→ **DATA EXTRACT**
»»
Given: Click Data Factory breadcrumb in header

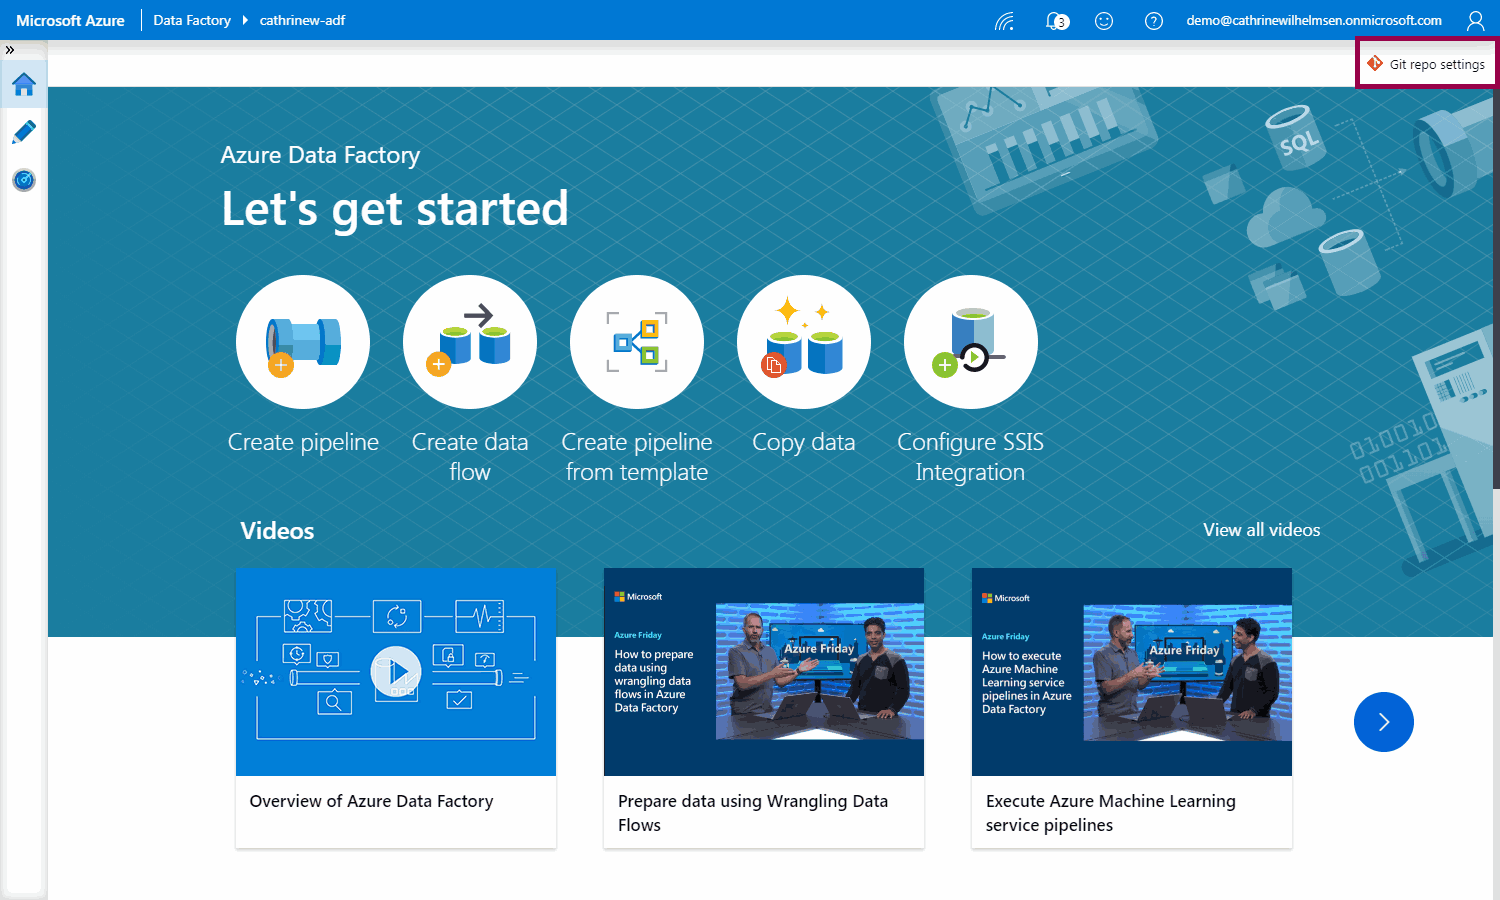Looking at the screenshot, I should coord(192,21).
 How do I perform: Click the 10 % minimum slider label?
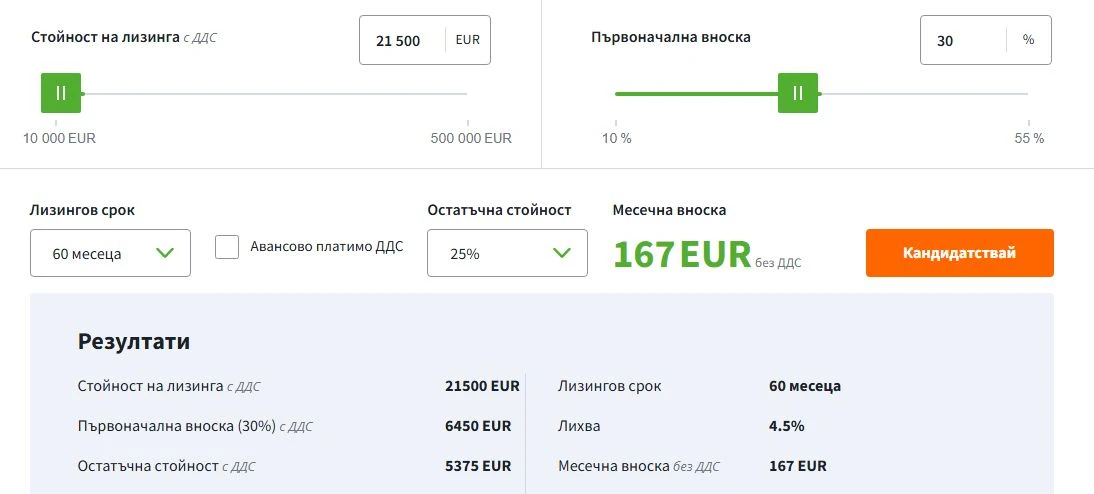click(617, 138)
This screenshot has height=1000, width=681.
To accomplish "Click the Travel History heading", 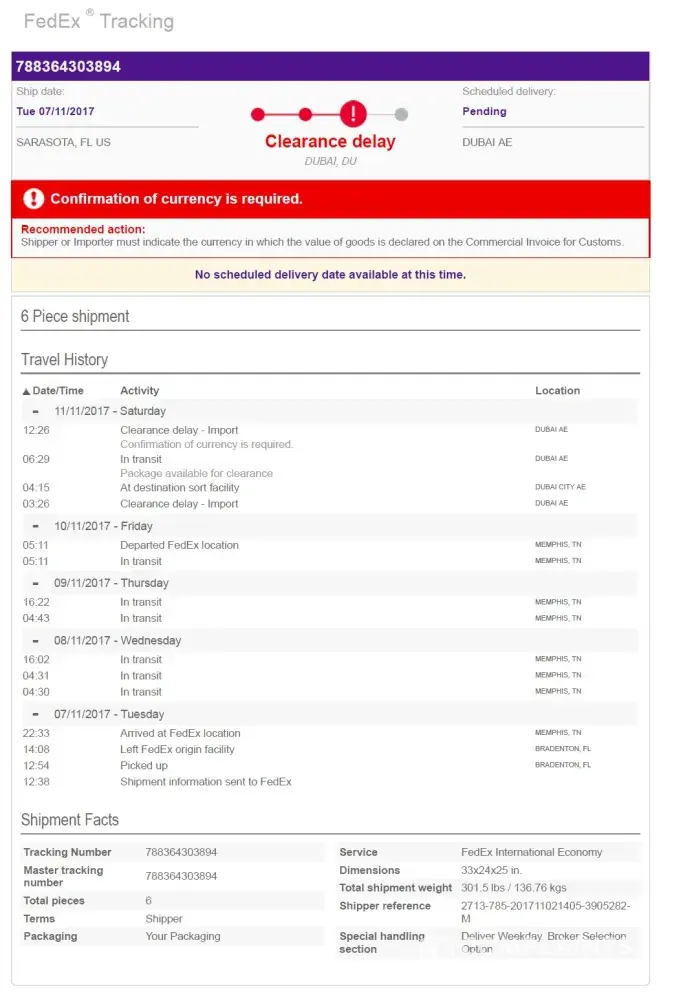I will (x=64, y=360).
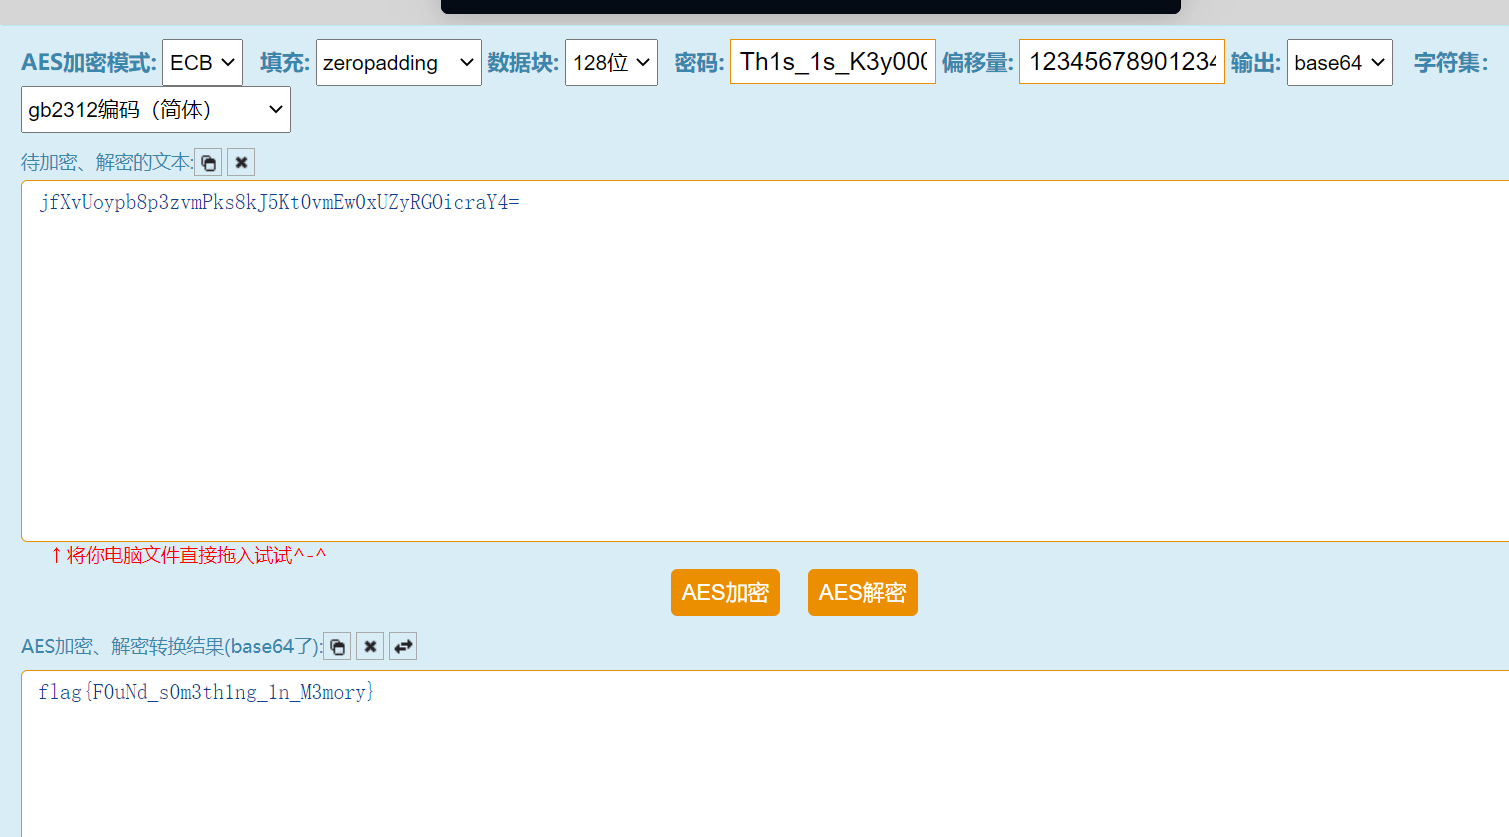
««
→ **WHAT THE EXERCISE ASKS**
Copy the data from its first line through the line containing "click(617, 138)", with "breadcrumb" swapped for "link" and everything else kept the same. Leave the pictures out.

→ **WRITTEN RESPONSE**
Given: Click Data Factory link in header

Looking at the screenshot, I should coord(192,21).
 How do I perform: Click the 10 % minimum slider label?
click(617, 138)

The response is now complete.